> **Data shown**:

● ● ● ● ● ● ●

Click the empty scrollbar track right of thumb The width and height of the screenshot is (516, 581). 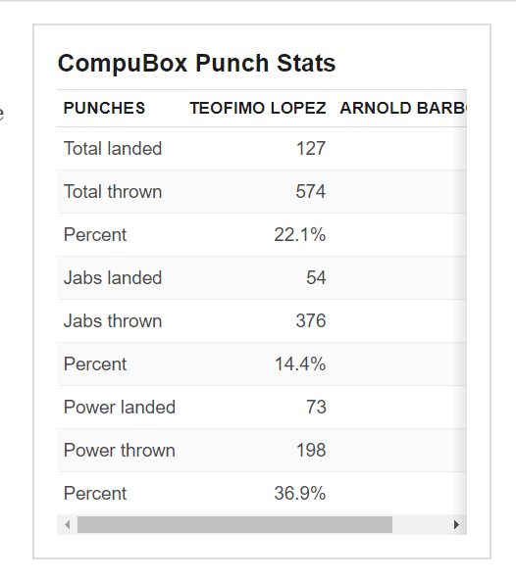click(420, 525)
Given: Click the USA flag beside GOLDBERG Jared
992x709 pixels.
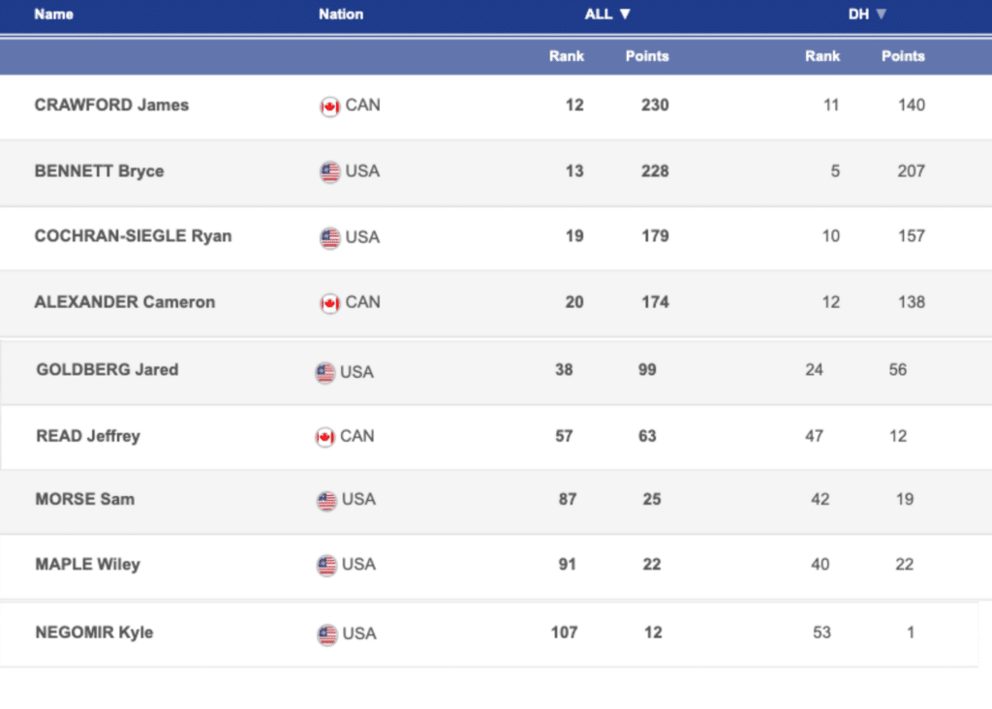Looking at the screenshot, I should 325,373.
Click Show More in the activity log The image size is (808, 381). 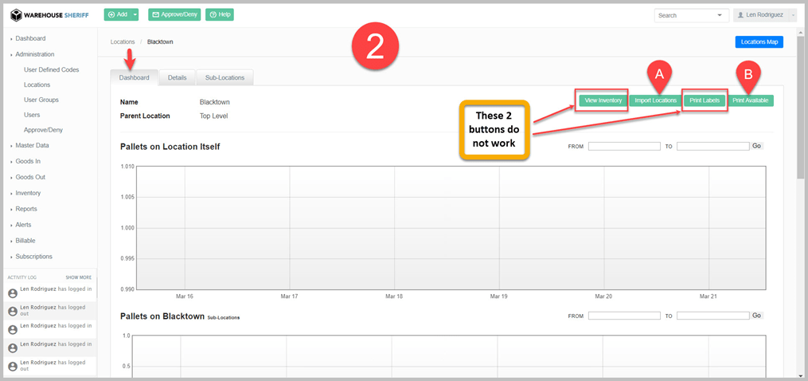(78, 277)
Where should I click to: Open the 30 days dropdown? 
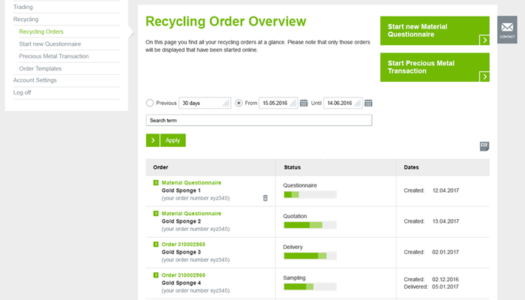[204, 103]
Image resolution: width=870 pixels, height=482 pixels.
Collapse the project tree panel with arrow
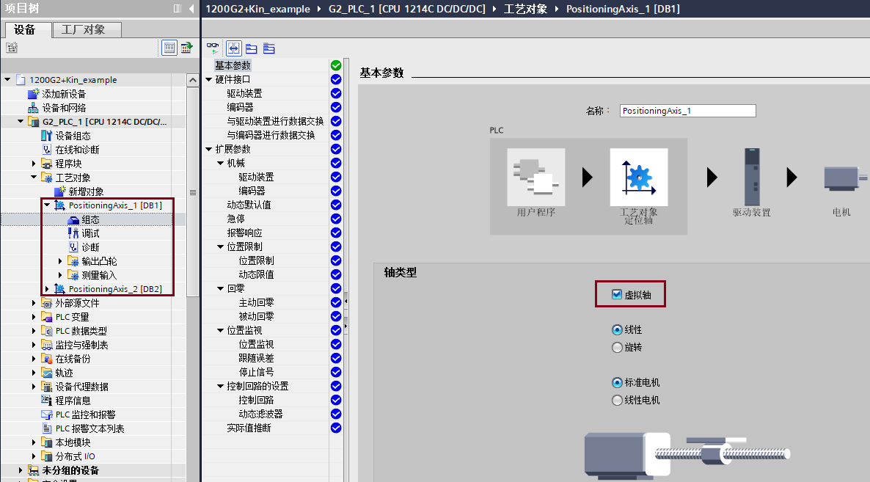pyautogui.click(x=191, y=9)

● ● ● ● ● ● ●

> **Description of the task**: Each line from the one with "Image resolution: width=870" to the final line of the data above is to be printed exactly; no picture should appear in the copy.

> **Answer to this task**:
Image resolution: width=870 pixels, height=482 pixels.
Collapse the project tree panel with arrow
pyautogui.click(x=191, y=9)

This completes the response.